→ **Activity**: In the records below, find the line containing "You are a GUI", then print it and every following line exactly, through the last, without pictures.

→ **Input data**:
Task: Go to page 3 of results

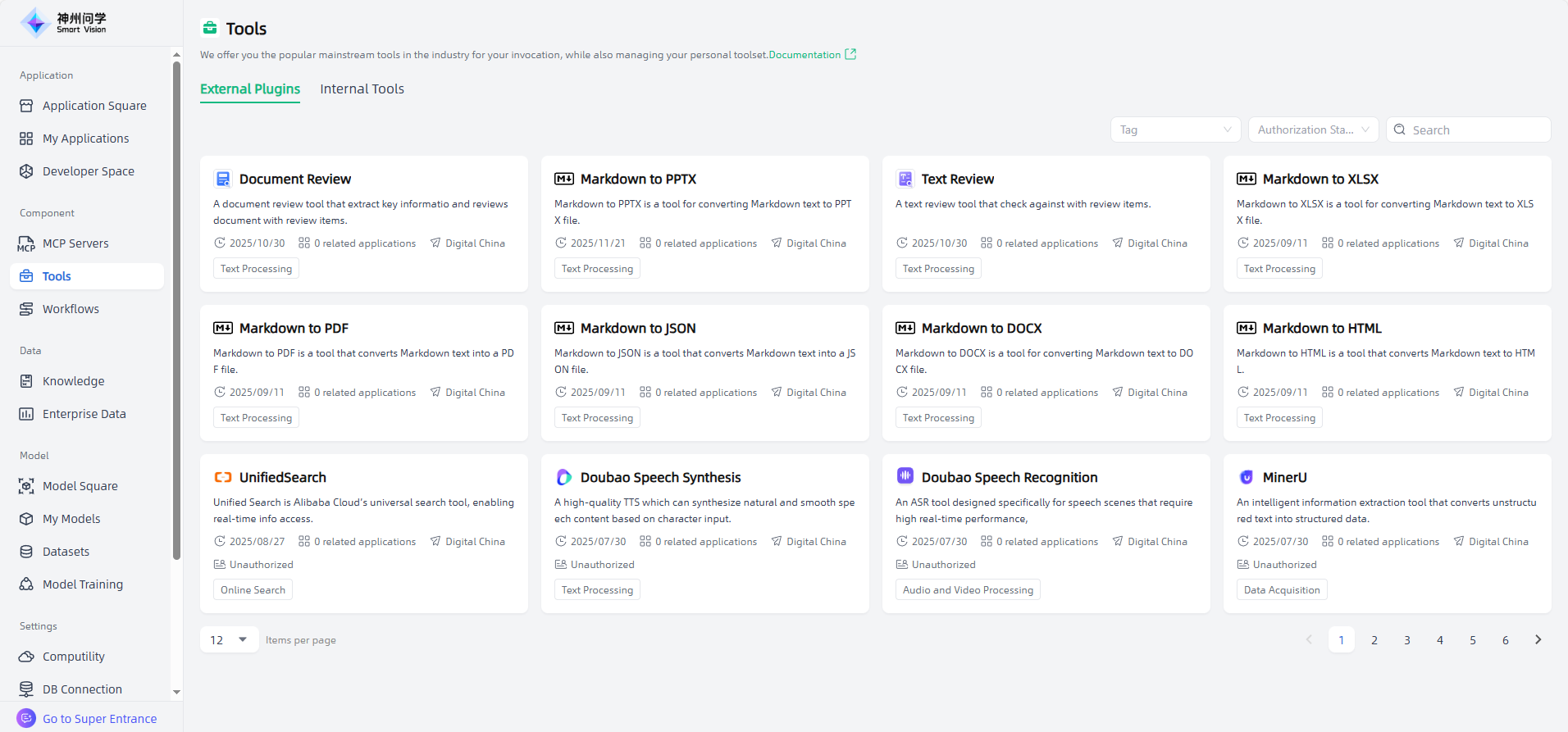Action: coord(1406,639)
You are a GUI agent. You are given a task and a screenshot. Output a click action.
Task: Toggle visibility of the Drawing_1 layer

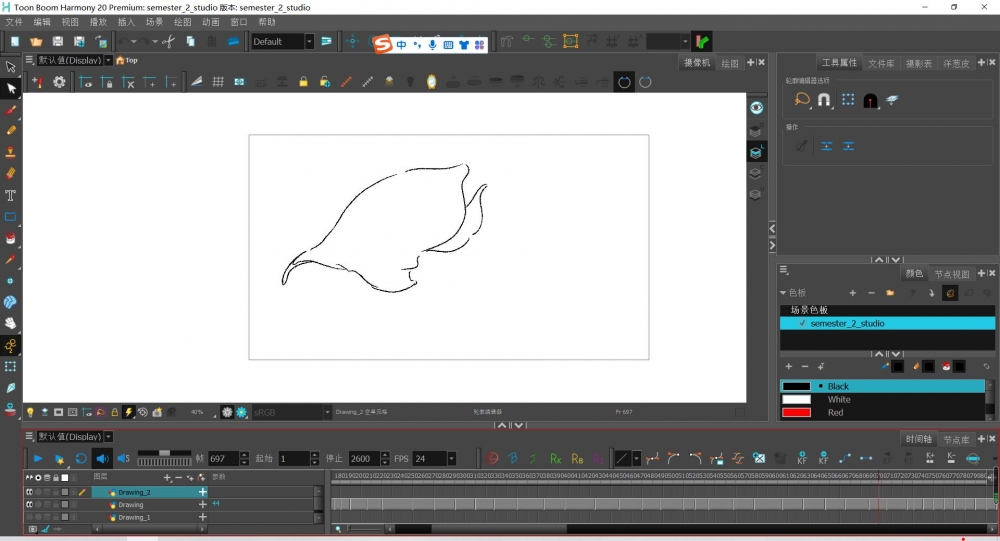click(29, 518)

→ **Problem solution**:
You are a GUI agent. You are given a task and a screenshot. Output a click action.
Task: Toggle visibility of the Drawing_1 layer

click(29, 518)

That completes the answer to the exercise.